[Extracted records]
=======

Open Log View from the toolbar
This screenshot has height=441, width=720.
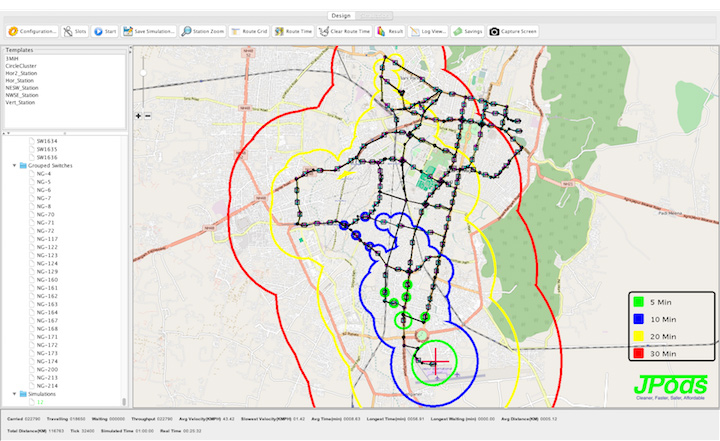click(x=427, y=31)
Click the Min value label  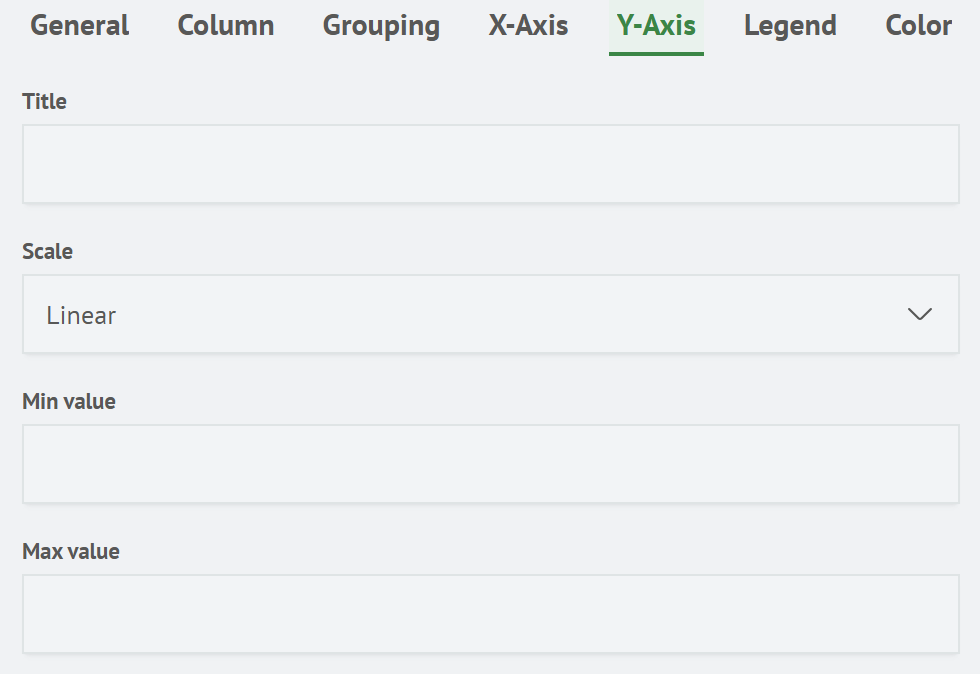[x=69, y=401]
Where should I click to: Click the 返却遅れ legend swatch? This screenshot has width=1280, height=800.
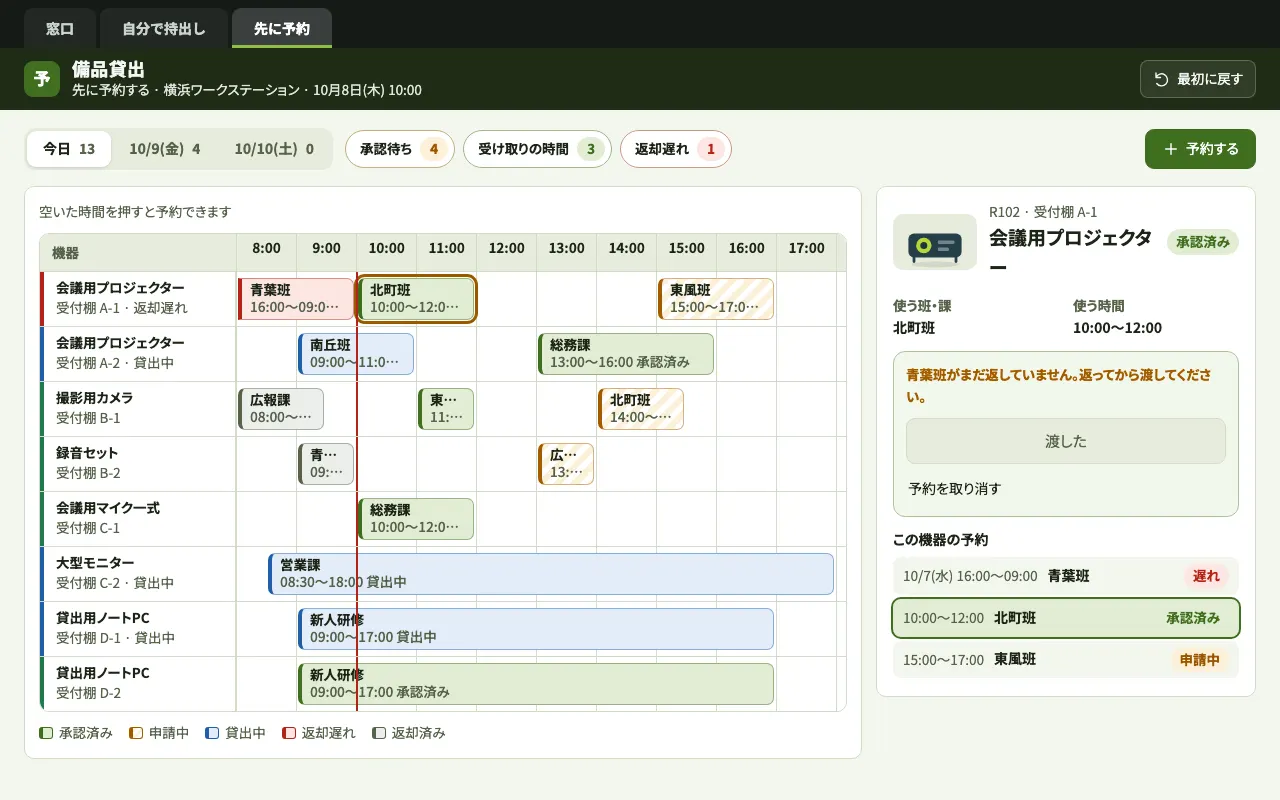pyautogui.click(x=289, y=733)
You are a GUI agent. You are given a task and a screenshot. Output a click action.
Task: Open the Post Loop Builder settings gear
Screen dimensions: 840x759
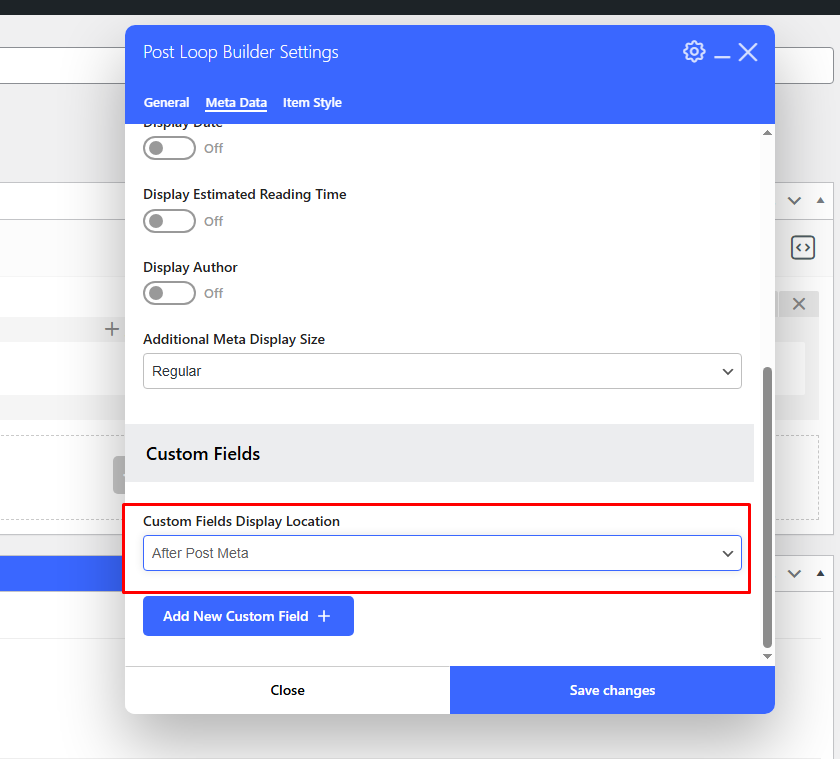click(x=694, y=52)
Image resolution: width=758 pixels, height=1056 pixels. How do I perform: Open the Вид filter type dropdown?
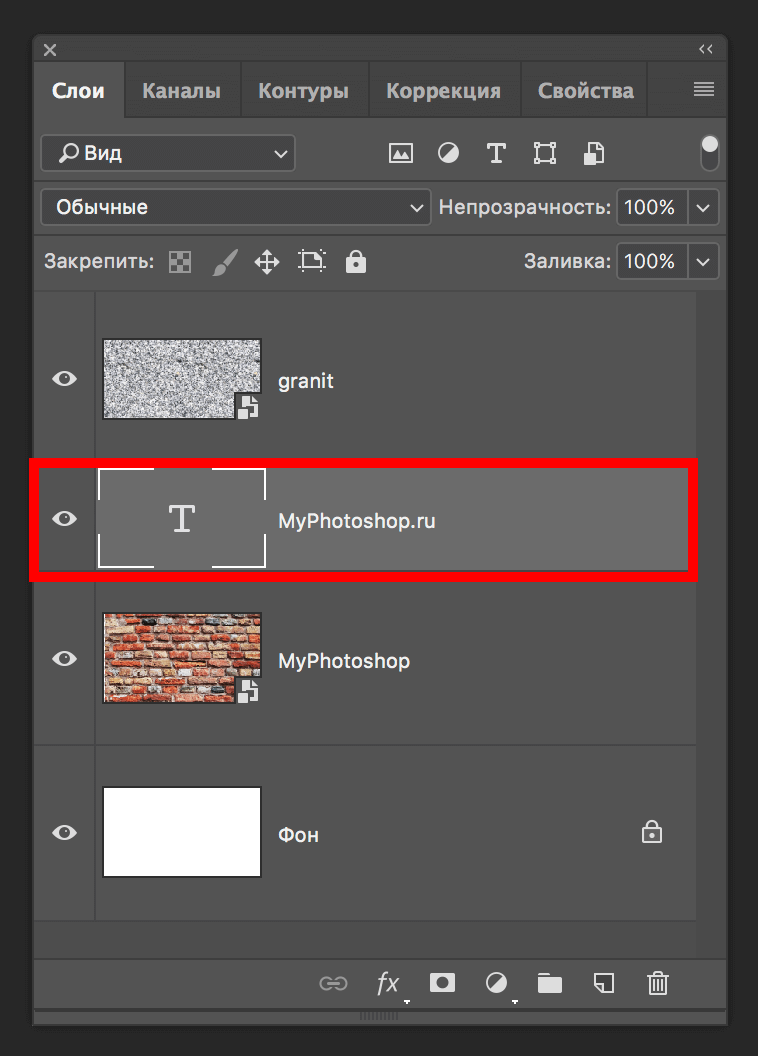[x=168, y=153]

=======

Task to complete:
What do the lines above say from the line containing "Task: Open the" through the last line? Quote them exactly, both ends included, and leave out the pictures.

Solution to this exercise:
Task: Open the Post Loop Builder settings gear
Screen dimensions: 840x759
click(x=694, y=52)
Image resolution: width=758 pixels, height=1056 pixels. How do I perform: Open the Вид filter type dropdown?
[x=168, y=153]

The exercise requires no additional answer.